### EXERCISE OBJECTIVE
Using the data below, return the stretch from the line that contains "You are a computer-use agent." through the line that contains "Instruction: Click the trash delete icon", both included, exactly as it stands and nothing beyond it.

### PROVIDED INFORMATION
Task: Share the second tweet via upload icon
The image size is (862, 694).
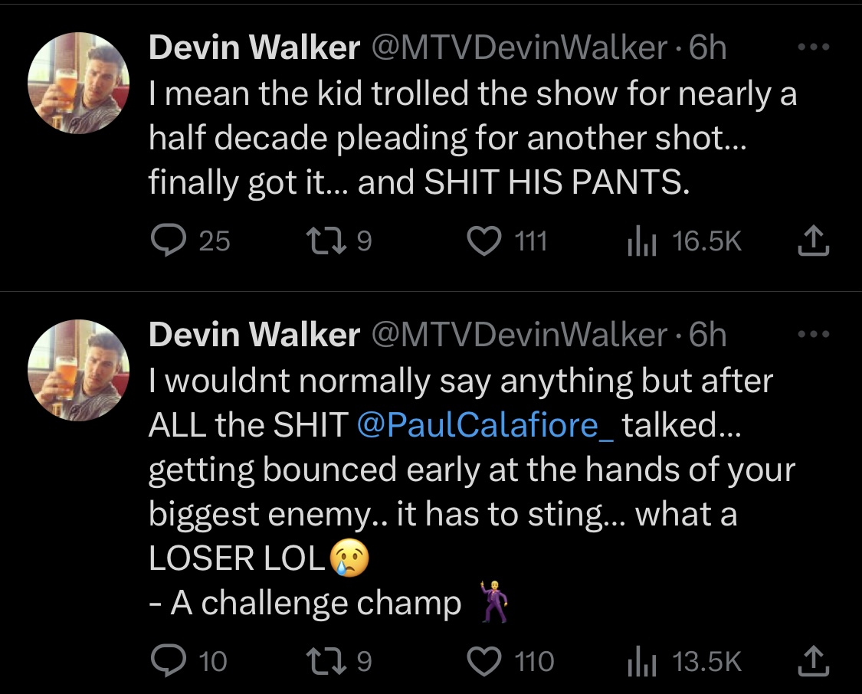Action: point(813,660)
---
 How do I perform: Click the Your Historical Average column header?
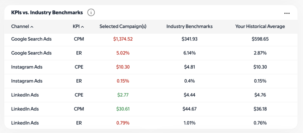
--
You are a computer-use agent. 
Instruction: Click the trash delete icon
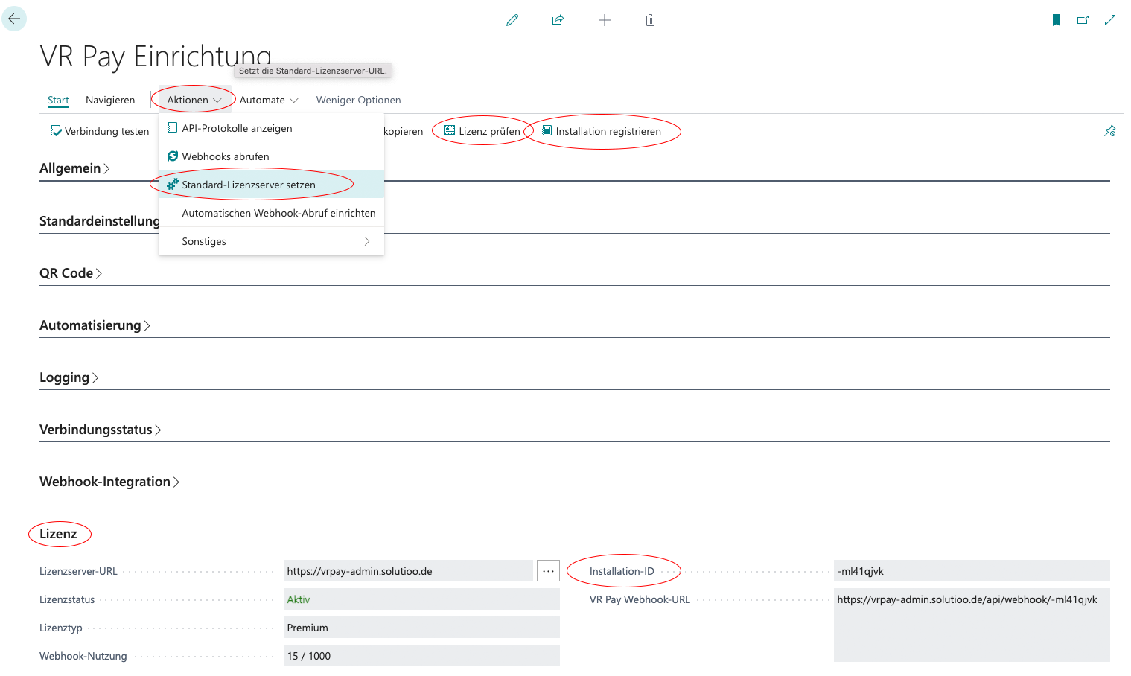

### EXERCISE RESULT
You are a computer-use agent. 
Instruction: Click the trash delete icon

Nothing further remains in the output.